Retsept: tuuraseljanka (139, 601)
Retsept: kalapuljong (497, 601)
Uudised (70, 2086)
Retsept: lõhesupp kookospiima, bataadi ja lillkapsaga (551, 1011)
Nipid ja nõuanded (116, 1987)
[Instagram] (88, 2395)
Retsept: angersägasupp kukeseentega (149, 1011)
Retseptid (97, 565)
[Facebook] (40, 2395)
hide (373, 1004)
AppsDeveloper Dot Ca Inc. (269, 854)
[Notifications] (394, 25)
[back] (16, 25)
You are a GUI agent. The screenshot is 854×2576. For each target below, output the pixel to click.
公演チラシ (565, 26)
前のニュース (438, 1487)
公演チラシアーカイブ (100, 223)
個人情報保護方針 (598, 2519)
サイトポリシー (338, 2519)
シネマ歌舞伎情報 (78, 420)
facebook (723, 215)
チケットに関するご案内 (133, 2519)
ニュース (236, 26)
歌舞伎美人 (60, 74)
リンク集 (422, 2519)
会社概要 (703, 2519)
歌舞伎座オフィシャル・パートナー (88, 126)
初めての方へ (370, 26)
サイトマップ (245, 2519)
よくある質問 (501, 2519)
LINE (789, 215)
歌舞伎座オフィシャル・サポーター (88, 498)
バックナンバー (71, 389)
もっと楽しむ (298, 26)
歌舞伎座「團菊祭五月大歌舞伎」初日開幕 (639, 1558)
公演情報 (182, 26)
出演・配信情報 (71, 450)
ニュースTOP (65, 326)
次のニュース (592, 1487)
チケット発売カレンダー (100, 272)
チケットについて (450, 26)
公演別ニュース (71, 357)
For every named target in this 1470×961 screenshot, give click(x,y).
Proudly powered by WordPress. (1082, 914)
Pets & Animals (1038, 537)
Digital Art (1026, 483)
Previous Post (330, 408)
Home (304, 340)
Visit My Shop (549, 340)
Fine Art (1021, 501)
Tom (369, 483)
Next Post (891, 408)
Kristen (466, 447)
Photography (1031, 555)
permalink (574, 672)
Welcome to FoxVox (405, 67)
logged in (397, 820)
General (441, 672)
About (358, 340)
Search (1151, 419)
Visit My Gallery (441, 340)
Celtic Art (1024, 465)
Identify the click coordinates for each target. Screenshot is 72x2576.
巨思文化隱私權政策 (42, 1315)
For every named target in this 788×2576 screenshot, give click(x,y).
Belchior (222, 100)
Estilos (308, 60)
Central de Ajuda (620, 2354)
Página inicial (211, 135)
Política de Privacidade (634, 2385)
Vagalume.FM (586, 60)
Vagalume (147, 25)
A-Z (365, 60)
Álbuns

# # # # #

§ ABOUT THIS EXERCISE
Across the entries above, count the lines with the word "every" and report that count by itself.

§ TASK ANSWER
2